Título: Saia-justa no começo, amabilidades no fim
Autor: Bárbara Souza
Fonte: O Estado de São Paulo, 29/09/2005, Metrópole, p. C1

"Quem deixou este cara entrar aqui?" O assessor de Imprensa da Prefeitura se irritou ao ver o padre Júlio Lancellotti chegar ao auditório do 6º andar da Prefeitura. Logo depois, o secretário de Serviços, Andrea Matarazzo, divulgou ali o projeto do novo sistema de reciclagem do lixo. O que era para ser entrevista coletiva quase virou plenária, com críticas de catadores ao projeto. Mas a saia-justa até que terminou bem, com abraços e amabilidades. O coordenador da Pastoral do Povo da Rua e o secretário-subprefeito da Sé têm trocado farpas por conta da suposta "política higienista" da Prefeitura. Lancellotti criticou a rampa construída para tirar sem-teto do Buraco da Paulista. Matarazzo retrucou que o padre quer "ideologizar o debate" e "perpetuar a pobreza".

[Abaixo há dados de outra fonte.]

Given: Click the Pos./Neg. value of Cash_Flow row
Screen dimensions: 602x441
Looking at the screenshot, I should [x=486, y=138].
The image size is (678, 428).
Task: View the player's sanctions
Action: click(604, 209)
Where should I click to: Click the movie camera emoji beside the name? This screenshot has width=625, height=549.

Voltando à coletiva/plenária. Contrariando temores do assessor, padre Júlio não se manifestou. Mas catadores - parte deles convidados para o evento, outros admitidos meio a contragosto - tomaram a palavra. "Isto aqui é um jogo de cartas marcadas", reclamou Sebastião Nicomedes, o Tião, de 37 anos, ex-carroceiro - "agora mexo mais com pintura". Embora o secretário negue, Tião, ligado ao Movimento Nacional de Catadores de Materiais Recicláveis, e muitos outros acham que a administração quer tirar do mercado os catadores desvinculados de cooperativas. Ele disse que a Prefeitura tem apreendido carroças nas ruas.

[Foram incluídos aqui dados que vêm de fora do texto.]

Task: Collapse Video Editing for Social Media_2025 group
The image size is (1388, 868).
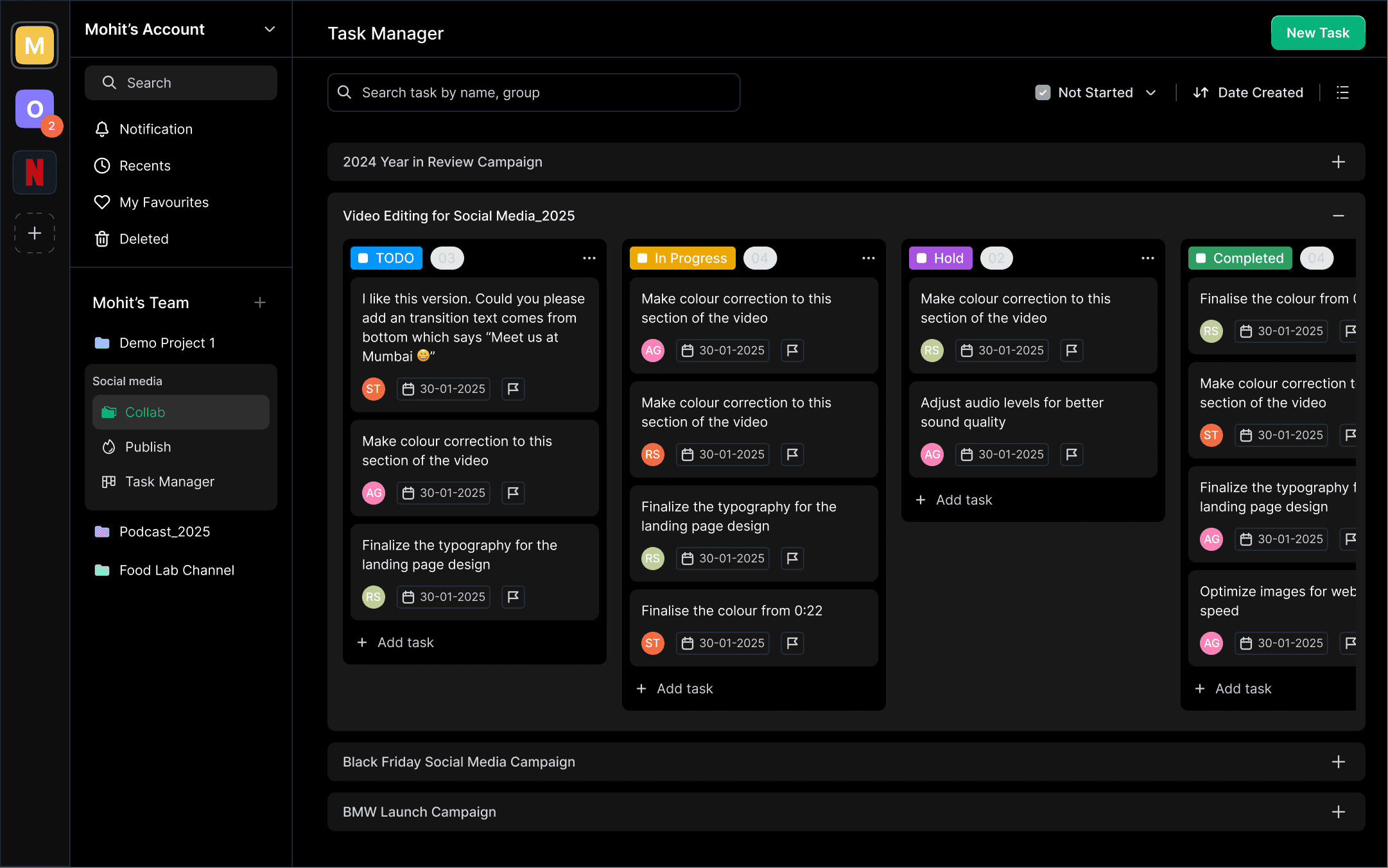Action: [1338, 216]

- Mas quem fez isso?, quis saber o secretário.

- A SubSé. Chefiada pelo doutor Andrea Matarazzo.

- Onde?

- Na Mooca.

- Ah, lá não é da SubSé. Mas, se voltar a acontecer, me ligue.

Depois da coletiva/plenária, Lancellotti e Matarazzo se encontraram. "Padre Júlio, o senhor bate em mim todo dia", brincou Matarazzo, engatando um discurso de que a pastoral e a Prefeitura precisam se unir:

- Cobramos da Marta, como estamos cobrando do senhor, respondeu o padre.

- O senhor está politizando. Pergunta para o d. Cláudio (Hummes, cardeal-arcebispo), a quem adoro.

- É uma política pública, não partidária. Porque eu não sou filiado a nenhum partido. Nós temos que privilegiar o lixo que é do catador, é do morador de rua, senão vão aparecer outros que querem fazer o trabalho.

Ressentido com a pecha de "higienista", o secretário disse que o padre tem influenciado a imprensa. "Quando o senhor achar alguma coisa errada, fala comigo. Porque a gente faz uma reunião, acha que está tudo ok e aí lê no jornal tudo diferente."

Chamado por uma assessora para um compromisso, o secretário mandou que ela esperasse. "Estou falando com o padre Júlio, é mais importante."

Afagos à parte, os dois lados mantêm o pé atrás. O padre elogiou o projeto anunciado ontem. Mas quer que a Prefeitura use o chamariz da coleta para aproximar sem-teto da rede de assistência social. Também duvidou do canal de negociação - "Vamos conversar. Dá um abraço no d. Cláudio?"- aberto por Matarazzo. "Já liguei para cá várias vezes, mas nunca consegui falar com ele."

Depois que o padre saiu, provocado pela reportagem, o secretário disse que há, sim, politização do debate. "Para muita gente não interessa o PSDB entrar nesta área", disse, referindo-se aos catadores.